- Short exercise
Format the lines starting at the one containing "I want to click on Veelove, so" and ending at the one containing "3 3 September 2024 is" as a JSON list of strings, one string per line, with blank lines left out.

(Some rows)
-------

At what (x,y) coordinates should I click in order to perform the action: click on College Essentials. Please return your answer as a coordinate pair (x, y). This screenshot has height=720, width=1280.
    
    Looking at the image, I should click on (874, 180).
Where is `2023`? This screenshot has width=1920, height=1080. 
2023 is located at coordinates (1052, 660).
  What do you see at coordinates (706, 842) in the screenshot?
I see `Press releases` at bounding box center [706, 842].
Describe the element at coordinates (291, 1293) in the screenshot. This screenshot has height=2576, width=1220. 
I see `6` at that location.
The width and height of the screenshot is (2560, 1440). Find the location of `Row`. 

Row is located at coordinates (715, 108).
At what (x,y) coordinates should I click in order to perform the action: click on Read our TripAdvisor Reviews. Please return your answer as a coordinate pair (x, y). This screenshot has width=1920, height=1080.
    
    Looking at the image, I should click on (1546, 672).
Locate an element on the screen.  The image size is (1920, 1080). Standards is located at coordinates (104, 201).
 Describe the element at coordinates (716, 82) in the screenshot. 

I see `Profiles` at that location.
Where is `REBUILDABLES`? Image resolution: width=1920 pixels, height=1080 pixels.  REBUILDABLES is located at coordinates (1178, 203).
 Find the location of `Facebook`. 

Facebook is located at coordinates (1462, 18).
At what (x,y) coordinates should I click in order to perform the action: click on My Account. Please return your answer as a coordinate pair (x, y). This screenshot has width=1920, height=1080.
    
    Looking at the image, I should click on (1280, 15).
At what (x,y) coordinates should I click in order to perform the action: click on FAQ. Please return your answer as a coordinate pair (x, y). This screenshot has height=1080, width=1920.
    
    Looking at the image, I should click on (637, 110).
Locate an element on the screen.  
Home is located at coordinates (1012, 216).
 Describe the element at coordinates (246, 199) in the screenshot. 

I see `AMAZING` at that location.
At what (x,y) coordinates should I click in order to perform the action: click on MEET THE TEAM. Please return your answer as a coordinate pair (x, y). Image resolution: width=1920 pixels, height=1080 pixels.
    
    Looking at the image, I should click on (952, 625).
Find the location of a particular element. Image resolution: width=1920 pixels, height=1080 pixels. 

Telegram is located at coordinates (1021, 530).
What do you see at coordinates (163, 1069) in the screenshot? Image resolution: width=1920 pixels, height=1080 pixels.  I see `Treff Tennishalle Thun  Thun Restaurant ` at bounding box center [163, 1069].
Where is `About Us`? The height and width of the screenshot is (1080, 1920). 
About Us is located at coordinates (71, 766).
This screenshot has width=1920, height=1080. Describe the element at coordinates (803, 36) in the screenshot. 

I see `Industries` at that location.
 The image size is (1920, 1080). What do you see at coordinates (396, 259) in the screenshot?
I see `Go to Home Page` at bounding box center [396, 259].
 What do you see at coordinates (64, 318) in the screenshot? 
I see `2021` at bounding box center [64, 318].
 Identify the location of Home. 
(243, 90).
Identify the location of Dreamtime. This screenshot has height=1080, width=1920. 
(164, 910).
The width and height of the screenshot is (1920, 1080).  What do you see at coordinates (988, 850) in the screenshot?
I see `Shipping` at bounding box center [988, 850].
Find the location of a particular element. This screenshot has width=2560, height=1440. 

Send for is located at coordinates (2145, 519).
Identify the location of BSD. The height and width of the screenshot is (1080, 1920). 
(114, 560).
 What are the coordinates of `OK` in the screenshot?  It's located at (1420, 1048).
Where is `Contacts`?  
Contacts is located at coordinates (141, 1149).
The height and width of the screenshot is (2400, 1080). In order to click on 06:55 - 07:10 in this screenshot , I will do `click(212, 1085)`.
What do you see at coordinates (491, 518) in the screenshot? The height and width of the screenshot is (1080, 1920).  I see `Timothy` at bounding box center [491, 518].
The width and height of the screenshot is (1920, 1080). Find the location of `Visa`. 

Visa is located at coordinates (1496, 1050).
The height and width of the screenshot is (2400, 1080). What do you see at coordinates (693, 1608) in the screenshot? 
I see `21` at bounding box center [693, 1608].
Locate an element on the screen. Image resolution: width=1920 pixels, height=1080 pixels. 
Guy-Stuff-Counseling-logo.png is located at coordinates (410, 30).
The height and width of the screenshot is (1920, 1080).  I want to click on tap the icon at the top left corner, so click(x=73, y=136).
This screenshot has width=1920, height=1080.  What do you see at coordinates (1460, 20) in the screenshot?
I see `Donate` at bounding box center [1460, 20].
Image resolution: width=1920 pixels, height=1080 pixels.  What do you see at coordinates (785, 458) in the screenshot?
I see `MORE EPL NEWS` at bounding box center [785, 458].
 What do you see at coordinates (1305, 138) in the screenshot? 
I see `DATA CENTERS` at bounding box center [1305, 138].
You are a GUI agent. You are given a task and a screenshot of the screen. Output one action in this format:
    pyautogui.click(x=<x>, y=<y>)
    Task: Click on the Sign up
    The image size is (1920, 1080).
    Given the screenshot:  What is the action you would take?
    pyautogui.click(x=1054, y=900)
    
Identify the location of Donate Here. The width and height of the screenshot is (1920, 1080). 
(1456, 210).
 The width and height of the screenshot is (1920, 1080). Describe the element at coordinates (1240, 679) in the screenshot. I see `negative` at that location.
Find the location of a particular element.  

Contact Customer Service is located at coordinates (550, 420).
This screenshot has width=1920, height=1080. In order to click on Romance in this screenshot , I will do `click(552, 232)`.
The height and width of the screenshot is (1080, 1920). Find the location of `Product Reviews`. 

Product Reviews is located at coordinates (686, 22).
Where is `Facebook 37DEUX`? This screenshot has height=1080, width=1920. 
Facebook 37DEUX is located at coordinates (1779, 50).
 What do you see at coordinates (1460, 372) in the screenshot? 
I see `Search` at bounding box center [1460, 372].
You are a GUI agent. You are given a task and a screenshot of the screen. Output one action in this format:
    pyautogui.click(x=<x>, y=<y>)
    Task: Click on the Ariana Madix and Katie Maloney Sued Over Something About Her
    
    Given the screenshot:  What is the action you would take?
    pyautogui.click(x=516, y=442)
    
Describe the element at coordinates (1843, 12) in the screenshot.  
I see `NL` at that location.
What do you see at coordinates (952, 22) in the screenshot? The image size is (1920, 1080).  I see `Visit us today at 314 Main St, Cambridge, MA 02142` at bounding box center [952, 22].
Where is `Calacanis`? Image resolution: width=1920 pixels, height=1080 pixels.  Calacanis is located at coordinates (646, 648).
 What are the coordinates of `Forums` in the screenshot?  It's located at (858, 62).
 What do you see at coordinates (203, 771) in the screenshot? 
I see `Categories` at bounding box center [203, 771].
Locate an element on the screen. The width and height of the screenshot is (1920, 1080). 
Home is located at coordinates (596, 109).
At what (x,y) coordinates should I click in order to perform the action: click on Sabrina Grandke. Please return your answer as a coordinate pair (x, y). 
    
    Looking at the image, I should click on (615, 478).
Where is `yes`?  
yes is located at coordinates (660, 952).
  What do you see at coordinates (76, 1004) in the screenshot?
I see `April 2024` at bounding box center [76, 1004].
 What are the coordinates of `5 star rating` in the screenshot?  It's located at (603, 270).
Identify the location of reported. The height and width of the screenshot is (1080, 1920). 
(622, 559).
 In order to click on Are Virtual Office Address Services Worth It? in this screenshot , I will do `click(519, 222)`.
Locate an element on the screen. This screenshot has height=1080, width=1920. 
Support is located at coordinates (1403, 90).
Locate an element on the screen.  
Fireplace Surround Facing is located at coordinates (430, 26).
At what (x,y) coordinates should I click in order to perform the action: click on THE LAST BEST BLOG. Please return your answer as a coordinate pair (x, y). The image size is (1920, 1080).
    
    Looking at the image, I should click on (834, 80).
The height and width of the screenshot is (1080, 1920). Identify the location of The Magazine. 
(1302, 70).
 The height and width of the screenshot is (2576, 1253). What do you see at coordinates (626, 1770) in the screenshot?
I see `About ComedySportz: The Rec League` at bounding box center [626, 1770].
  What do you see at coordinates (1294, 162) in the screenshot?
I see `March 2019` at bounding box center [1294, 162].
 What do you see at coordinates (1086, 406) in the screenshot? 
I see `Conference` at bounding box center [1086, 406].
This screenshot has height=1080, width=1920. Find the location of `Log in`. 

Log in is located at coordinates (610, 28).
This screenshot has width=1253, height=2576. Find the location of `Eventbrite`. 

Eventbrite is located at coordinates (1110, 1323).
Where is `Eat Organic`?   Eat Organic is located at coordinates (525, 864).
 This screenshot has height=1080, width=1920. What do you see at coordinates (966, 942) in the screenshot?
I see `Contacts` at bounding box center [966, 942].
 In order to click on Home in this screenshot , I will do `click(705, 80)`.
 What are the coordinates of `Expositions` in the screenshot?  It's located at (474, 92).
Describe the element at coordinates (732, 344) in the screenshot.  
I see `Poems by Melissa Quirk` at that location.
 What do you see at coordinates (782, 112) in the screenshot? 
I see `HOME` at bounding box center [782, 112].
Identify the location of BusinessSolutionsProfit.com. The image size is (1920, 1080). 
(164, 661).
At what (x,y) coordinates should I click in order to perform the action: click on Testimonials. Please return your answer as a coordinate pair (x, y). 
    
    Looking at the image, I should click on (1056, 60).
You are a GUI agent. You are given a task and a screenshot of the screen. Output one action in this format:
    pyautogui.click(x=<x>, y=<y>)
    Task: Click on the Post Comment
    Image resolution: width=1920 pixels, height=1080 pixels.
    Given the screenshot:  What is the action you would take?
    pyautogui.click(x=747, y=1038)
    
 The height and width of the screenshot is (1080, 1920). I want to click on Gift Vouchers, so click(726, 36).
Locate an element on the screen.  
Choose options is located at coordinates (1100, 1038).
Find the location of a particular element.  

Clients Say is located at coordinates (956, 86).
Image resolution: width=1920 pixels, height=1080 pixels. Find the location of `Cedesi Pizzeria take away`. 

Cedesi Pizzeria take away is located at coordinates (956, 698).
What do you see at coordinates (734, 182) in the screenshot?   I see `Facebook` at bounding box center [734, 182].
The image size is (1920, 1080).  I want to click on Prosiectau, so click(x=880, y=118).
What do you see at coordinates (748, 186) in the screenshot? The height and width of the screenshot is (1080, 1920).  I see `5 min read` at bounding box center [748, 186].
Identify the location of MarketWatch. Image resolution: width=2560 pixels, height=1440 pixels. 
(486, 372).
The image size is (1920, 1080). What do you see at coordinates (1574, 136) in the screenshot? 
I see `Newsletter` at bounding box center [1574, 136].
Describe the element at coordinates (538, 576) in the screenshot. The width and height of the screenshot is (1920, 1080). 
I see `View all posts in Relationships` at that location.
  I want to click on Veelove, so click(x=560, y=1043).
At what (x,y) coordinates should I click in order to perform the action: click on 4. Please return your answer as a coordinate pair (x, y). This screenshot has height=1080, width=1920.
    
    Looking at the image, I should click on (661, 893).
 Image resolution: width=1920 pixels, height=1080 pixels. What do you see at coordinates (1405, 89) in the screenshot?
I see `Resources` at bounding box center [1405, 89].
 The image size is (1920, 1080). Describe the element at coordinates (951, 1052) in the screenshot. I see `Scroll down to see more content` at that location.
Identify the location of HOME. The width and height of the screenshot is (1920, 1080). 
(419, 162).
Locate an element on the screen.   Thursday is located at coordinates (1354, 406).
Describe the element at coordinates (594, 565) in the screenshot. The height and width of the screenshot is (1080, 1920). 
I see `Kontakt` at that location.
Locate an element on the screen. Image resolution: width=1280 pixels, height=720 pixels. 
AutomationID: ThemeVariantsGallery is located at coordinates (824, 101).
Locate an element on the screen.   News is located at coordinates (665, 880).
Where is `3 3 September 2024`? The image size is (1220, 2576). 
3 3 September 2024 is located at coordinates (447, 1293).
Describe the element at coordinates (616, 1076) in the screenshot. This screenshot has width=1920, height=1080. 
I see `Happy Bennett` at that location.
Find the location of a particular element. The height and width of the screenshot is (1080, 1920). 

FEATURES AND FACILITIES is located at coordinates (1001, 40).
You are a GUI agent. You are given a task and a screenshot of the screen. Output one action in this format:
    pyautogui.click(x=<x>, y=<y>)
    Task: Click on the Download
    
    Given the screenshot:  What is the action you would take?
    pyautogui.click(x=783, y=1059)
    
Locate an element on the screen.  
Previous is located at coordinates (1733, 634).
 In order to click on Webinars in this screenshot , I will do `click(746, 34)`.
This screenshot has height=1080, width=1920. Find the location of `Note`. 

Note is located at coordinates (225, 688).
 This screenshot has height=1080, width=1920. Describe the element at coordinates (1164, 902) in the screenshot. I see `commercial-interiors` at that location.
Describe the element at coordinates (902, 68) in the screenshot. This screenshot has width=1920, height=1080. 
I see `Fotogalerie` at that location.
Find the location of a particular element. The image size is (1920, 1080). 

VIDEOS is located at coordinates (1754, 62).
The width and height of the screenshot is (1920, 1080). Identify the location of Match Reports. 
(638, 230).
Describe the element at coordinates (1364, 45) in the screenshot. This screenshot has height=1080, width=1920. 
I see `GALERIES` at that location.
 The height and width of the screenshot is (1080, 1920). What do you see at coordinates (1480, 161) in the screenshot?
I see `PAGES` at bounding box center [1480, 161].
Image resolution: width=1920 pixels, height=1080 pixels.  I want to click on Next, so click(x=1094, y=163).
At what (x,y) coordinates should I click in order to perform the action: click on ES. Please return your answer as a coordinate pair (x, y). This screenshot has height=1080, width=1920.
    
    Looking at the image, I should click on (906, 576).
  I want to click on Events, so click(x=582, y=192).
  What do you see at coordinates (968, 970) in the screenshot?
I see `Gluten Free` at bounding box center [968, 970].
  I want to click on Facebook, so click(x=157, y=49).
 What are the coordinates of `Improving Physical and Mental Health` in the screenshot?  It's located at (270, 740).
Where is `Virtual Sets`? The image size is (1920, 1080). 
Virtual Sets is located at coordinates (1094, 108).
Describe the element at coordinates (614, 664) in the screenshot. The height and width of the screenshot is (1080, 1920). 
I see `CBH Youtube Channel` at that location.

-------

- Answer in full
[
  "  I want to click on Veelove, so click(x=560, y=1043).",
  "At what (x,y) coordinates should I click in order to perform the action: click on 4. Please return your answer as a coordinate pair (x, y). This screenshot has height=1080, width=1920.",
  "    Looking at the image, I should click on (661, 893).",
  " Image resolution: width=1920 pixels, height=1080 pixels. What do you see at coordinates (1405, 89) in the screenshot?",
  "I see `Resources` at bounding box center [1405, 89].",
  " The image size is (1920, 1080). Describe the element at coordinates (951, 1052) in the screenshot. I see `Scroll down to see more content` at that location.",
  "Identify the location of HOME. The width and height of the screenshot is (1920, 1080). ",
  "(419, 162).",
  "Locate an element on the screen.   Thursday is located at coordinates (1354, 406).",
  "Describe the element at coordinates (594, 565) in the screenshot. The height and width of the screenshot is (1080, 1920). ",
  "I see `Kontakt` at that location.",
  "Locate an element on the screen. Image resolution: width=1280 pixels, height=720 pixels. ",
  "AutomationID: ThemeVariantsGallery is located at coordinates (824, 101).",
  "Locate an element on the screen.   News is located at coordinates (665, 880).",
  "Where is `3 3 September 2024`? The image size is (1220, 2576). ",
  "3 3 September 2024 is located at coordinates (447, 1293)."
]